Which lines run from the one containing "How do I perform: Click the Изпрати" through the end of the entries? Restate them word for word, and only those.

╭─ EXTRACTED DATA

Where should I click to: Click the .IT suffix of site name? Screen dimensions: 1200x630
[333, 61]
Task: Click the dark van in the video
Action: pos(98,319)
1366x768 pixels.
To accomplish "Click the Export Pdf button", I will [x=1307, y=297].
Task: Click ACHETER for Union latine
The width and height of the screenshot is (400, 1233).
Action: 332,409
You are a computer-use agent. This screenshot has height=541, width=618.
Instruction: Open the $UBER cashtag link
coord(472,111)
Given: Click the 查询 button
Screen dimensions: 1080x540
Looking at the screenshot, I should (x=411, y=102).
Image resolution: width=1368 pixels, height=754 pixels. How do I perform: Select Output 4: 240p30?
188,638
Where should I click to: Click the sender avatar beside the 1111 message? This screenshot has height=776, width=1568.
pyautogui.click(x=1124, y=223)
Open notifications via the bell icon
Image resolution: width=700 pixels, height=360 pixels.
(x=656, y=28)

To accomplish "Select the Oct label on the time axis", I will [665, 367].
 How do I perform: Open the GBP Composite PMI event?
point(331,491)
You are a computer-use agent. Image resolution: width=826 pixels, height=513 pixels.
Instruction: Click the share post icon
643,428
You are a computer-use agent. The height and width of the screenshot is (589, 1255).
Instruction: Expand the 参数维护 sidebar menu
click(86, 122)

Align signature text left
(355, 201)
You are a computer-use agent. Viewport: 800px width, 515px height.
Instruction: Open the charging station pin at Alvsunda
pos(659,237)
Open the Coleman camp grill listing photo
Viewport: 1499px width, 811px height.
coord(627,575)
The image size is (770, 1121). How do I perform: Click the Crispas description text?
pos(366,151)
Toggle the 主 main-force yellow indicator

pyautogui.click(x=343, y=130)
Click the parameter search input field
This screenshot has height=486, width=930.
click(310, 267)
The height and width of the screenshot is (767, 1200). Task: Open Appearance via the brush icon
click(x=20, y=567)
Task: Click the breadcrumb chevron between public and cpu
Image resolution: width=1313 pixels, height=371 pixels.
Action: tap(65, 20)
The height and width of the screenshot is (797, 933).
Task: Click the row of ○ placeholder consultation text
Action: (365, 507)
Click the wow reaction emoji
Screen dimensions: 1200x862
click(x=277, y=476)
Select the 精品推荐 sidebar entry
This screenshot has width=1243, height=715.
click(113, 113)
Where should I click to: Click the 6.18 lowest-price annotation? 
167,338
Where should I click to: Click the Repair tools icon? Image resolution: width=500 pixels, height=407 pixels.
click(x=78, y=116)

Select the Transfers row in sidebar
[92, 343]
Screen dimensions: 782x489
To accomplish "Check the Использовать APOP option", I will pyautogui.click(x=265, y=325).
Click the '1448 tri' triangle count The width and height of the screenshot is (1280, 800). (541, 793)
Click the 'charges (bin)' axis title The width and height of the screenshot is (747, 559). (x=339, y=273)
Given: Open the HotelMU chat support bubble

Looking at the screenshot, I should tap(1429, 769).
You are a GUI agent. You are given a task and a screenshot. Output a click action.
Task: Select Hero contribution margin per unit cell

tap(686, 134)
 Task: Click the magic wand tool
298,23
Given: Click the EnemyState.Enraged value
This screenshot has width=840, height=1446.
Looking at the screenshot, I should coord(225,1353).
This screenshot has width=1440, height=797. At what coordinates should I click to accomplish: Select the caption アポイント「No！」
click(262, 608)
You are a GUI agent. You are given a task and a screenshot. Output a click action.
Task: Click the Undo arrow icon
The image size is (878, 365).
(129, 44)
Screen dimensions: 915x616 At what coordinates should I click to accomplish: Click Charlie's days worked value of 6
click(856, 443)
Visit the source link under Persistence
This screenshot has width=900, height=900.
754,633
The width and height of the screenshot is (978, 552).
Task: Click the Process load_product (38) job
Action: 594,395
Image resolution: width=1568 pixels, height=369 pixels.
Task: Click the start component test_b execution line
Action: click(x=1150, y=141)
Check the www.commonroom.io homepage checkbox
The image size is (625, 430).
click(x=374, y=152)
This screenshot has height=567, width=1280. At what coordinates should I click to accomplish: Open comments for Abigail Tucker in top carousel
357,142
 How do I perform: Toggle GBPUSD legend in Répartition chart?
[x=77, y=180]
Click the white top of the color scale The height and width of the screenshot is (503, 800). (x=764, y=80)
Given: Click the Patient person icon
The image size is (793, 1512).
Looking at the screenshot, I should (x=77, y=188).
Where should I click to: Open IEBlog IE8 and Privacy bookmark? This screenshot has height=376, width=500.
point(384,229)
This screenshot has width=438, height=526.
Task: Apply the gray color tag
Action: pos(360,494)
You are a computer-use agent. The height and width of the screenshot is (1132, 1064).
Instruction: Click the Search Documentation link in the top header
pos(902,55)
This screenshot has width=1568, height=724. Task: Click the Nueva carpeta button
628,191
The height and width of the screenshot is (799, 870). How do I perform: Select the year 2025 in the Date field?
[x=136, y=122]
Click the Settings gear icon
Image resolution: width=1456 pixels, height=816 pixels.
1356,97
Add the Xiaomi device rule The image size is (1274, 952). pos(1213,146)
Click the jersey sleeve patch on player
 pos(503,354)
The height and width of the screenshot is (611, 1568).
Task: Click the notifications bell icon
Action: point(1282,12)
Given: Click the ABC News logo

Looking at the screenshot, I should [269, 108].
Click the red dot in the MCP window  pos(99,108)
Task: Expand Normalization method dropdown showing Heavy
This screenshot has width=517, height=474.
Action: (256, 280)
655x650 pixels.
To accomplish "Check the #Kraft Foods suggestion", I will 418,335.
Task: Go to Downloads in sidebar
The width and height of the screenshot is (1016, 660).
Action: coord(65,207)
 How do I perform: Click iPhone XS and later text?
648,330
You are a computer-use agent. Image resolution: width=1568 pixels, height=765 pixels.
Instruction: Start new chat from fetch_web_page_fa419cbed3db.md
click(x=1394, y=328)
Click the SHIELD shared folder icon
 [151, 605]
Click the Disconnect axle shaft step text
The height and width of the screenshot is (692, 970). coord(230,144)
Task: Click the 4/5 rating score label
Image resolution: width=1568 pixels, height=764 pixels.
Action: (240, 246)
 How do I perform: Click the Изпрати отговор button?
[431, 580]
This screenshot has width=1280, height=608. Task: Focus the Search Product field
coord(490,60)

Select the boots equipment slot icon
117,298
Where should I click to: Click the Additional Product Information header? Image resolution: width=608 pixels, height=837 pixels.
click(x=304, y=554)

╰─

* TASK ANSWER *
 How do I perform: Click the Изпрати отговор button?
[431, 580]
This screenshot has width=1280, height=608. Task: Focus the Search Product field
coord(490,60)

Select the boots equipment slot icon
117,298
Where should I click to: Click the Additional Product Information header? Image resolution: width=608 pixels, height=837 pixels.
click(x=304, y=554)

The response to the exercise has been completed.